I'vebeen quiet for the past few days because I was printing up (with yes, final tiny edits) my typescript, and repaginating the whole thing because I keep each chapter as a separate file. Fun.
Yesterday I sent it off. There's the frisson of gently pushing a pristine MS into a Jiffy bag (remember when submitting, no staples, slippery plastic wallets and the like - keep it as simple as possible) and another kind of frisson as you seal it up, because you have to resist the urge to haul it out again and tamper some more.
Then you hand it over the counter at the post office. It's gone. You try to have faith in the postal service. You tell yourself you won't hassle your agent to check whether it arrived. You really won't, even though the Royal Mail is in a parlous state these days and anything could have happened to it. You won't drop a carefully light email to him/her, now, will you? You wouldn't dream of it. He/she is busy and you'll merely antagonise them. You'll possess yourself in patience. At least until after the Bank Holiday ...

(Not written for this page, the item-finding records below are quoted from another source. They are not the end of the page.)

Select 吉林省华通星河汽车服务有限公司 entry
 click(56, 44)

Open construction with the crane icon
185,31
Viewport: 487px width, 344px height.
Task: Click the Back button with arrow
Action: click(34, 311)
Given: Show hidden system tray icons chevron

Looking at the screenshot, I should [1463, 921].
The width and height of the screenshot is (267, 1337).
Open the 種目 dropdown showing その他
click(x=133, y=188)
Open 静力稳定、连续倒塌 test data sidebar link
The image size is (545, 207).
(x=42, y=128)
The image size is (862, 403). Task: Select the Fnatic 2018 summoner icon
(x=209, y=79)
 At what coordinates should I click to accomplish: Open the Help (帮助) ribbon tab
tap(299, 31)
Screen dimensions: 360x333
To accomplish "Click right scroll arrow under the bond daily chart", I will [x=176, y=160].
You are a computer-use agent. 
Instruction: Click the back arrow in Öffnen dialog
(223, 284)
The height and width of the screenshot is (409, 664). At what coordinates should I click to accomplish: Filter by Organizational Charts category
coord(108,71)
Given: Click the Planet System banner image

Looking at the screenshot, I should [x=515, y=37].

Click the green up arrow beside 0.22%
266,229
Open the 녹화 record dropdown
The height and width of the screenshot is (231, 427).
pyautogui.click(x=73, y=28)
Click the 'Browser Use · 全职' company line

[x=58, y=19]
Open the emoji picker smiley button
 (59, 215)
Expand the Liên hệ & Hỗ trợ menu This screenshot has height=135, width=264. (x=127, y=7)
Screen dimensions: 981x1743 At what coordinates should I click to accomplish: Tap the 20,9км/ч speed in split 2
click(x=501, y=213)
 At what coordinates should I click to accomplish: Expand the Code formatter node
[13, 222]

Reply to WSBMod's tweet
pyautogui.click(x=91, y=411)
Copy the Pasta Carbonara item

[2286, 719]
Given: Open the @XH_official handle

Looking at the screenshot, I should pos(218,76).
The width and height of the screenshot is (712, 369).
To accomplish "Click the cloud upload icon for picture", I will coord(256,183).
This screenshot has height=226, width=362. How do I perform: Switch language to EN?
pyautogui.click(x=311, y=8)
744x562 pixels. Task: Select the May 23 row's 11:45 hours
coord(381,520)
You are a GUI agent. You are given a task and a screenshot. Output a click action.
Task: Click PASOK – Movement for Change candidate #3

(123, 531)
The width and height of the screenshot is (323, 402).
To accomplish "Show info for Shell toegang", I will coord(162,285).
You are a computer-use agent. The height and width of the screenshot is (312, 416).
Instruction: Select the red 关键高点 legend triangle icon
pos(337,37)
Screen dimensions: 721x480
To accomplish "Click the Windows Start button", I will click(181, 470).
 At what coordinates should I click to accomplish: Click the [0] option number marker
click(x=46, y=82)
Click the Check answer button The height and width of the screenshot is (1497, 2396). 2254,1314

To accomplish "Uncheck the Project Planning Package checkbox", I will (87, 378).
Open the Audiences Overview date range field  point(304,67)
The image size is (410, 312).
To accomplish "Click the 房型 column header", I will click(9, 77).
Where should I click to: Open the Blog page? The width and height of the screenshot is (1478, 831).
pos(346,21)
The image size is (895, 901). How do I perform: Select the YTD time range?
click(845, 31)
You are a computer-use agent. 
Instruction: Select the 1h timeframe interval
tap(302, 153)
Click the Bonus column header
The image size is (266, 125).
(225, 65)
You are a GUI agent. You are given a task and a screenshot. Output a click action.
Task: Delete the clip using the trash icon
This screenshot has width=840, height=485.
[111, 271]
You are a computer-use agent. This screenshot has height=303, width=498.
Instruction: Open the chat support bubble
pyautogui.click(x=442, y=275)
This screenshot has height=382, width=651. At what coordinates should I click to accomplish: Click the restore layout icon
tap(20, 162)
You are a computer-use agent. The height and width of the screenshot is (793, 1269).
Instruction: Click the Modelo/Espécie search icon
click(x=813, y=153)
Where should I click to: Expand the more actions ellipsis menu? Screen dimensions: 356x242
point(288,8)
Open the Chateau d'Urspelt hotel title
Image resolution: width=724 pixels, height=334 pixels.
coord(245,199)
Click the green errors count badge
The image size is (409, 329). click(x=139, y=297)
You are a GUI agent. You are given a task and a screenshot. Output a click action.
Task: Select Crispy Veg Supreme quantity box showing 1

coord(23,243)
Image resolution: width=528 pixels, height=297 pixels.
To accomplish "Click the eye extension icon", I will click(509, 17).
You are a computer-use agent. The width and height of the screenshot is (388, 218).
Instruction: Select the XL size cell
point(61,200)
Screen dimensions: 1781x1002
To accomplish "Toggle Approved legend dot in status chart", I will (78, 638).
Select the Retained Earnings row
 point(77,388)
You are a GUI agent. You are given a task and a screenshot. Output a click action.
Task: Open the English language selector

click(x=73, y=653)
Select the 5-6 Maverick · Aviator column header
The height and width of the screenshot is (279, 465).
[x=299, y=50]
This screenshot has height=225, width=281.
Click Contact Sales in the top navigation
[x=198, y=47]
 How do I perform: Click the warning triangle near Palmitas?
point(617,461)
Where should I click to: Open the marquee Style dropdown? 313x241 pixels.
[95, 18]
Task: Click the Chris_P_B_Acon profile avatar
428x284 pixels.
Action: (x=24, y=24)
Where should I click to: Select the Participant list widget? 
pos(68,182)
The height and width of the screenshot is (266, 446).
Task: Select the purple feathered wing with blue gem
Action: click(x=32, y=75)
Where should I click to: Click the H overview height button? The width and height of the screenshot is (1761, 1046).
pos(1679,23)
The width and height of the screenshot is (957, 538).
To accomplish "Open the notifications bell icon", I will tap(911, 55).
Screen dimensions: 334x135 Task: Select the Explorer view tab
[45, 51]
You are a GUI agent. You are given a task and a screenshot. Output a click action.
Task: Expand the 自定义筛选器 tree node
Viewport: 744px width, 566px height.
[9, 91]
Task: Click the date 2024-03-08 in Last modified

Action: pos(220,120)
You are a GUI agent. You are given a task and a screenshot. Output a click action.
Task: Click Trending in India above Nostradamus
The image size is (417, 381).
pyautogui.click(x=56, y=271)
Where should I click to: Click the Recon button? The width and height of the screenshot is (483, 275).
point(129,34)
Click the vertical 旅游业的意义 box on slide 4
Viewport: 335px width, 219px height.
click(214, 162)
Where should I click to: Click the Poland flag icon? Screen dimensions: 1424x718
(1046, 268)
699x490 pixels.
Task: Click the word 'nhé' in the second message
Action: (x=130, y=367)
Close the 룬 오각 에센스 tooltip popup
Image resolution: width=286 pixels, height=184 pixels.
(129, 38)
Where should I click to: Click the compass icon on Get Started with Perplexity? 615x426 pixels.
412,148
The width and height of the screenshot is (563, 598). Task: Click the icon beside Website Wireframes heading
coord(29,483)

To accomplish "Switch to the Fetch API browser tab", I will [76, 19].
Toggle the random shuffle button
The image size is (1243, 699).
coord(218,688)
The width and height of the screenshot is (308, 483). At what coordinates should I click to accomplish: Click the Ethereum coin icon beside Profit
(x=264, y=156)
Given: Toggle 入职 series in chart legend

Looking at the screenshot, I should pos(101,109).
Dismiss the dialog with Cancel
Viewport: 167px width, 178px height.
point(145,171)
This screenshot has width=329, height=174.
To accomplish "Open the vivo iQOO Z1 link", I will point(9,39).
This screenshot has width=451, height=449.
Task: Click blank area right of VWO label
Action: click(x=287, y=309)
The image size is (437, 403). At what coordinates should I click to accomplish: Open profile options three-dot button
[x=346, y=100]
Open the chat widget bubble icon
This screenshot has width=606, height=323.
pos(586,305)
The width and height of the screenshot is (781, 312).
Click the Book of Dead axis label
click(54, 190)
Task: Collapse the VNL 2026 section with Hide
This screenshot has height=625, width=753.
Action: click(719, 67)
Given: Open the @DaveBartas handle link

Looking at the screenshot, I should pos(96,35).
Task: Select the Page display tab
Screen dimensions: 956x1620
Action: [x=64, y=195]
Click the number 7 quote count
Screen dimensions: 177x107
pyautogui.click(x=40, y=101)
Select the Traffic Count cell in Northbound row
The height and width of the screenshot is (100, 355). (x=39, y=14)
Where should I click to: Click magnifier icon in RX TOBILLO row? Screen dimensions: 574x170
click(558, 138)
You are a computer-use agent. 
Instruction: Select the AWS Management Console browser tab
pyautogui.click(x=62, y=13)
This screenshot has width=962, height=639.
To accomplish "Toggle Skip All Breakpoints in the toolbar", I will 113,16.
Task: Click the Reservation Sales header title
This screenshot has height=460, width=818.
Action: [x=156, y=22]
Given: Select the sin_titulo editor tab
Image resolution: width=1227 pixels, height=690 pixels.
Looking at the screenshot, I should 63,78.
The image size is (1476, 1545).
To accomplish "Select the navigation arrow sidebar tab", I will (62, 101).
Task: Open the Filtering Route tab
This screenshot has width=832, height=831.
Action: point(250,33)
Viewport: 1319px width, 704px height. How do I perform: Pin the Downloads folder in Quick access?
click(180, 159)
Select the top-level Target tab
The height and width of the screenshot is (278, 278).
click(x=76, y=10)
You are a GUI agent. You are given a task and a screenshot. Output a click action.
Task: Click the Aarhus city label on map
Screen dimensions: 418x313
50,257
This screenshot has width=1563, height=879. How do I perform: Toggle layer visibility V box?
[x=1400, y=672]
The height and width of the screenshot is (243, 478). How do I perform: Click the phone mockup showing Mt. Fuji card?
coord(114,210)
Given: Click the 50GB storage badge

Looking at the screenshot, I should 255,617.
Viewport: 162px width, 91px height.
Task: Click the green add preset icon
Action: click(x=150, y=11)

In Sunday's Observer, Sebastian Faulks, who's publishing a new book, 'Engleby', described the writing life, saying that 'For three years, you're alone with your thoughts, then for three weeks you're thrown to the microphones in the name of 'publicity'. The modern writer's life is like a cross between that of the Venerable Bede and Naomi Campbell.' He talks of the difficulty readers seem to have when it comes to differentiating between art and life. Of 'Birdsong', he says 'One man asked me how I knew what it was like to fight at the Somme. I told him I'd read a lot of documents, visited the site, then made it up. 'You made it up?' he spat at me.' This reminds me of how in my youth I used to doodle faces a lot (still do) and some well-meaning friend/relative would peer (yes that word again! - for those of you who've read an earlier post on editing) over my shoulder and say 'That's nice - who's it meant to be?' (And when you come to think of it this is patronising because if it had been meant to be representaional it implied I hadn't exactly captured the reality.) This used to drive me up the wall. I'd explain it wasn't meant to be anyone: I'd made it up. 'What, out of your head?' they'd say, bemused.
There are crossing guards at the border between fiction and reality and they give writers a hard time. Witness the trouble Ian McEwan had recently because he'd used material from a memoir by Lucilla Andrews as source material for part of 'Atonement'. Shock! Horror! Writer uses source! Writer acknowledges source! Therefore writer did not commit plagiarism, the ultimate modern literary crime. Chaucer and Shakespeare, well-known literary recyclers, would not have understood the furore. The art lies in the reshaping, the transmuting of the source, of the familiar, into something new, personal, original, rich and strange.
Strikes me this blog has been a bit of a ramble. Anyway, wish me luck with my MS - and feel free to slap me on the wrist if you see me reaching for the phone anytime soon.